Dataset entries
►

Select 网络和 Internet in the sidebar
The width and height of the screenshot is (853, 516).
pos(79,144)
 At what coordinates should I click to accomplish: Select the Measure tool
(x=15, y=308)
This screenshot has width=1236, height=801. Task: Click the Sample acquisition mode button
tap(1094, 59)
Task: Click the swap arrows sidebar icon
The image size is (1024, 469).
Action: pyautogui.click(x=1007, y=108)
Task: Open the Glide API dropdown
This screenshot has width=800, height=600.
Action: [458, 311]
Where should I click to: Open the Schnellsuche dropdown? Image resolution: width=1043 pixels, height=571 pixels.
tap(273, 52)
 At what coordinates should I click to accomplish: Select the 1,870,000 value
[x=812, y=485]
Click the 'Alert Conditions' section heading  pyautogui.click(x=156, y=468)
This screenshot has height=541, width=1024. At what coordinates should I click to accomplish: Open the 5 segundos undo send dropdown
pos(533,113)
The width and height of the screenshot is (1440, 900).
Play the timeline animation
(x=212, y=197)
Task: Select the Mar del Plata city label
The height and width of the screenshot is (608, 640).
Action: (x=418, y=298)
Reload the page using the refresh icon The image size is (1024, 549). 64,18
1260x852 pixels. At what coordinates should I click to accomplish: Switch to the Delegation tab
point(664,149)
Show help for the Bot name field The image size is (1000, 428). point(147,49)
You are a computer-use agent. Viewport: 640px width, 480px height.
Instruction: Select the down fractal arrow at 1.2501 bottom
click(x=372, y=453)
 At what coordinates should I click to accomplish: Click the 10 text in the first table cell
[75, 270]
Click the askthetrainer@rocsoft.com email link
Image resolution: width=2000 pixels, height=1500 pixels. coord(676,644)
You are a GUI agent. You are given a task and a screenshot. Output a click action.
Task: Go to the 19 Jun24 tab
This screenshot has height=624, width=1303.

◄

Work to complete
For the word "agent", go through the records and show each line that carries it.

Solution to the exercise
You are a computer-use agent. Viewport: 640px width, 480px height.
You are a GUI agent. You are given a task and a screenshot. Output a click action.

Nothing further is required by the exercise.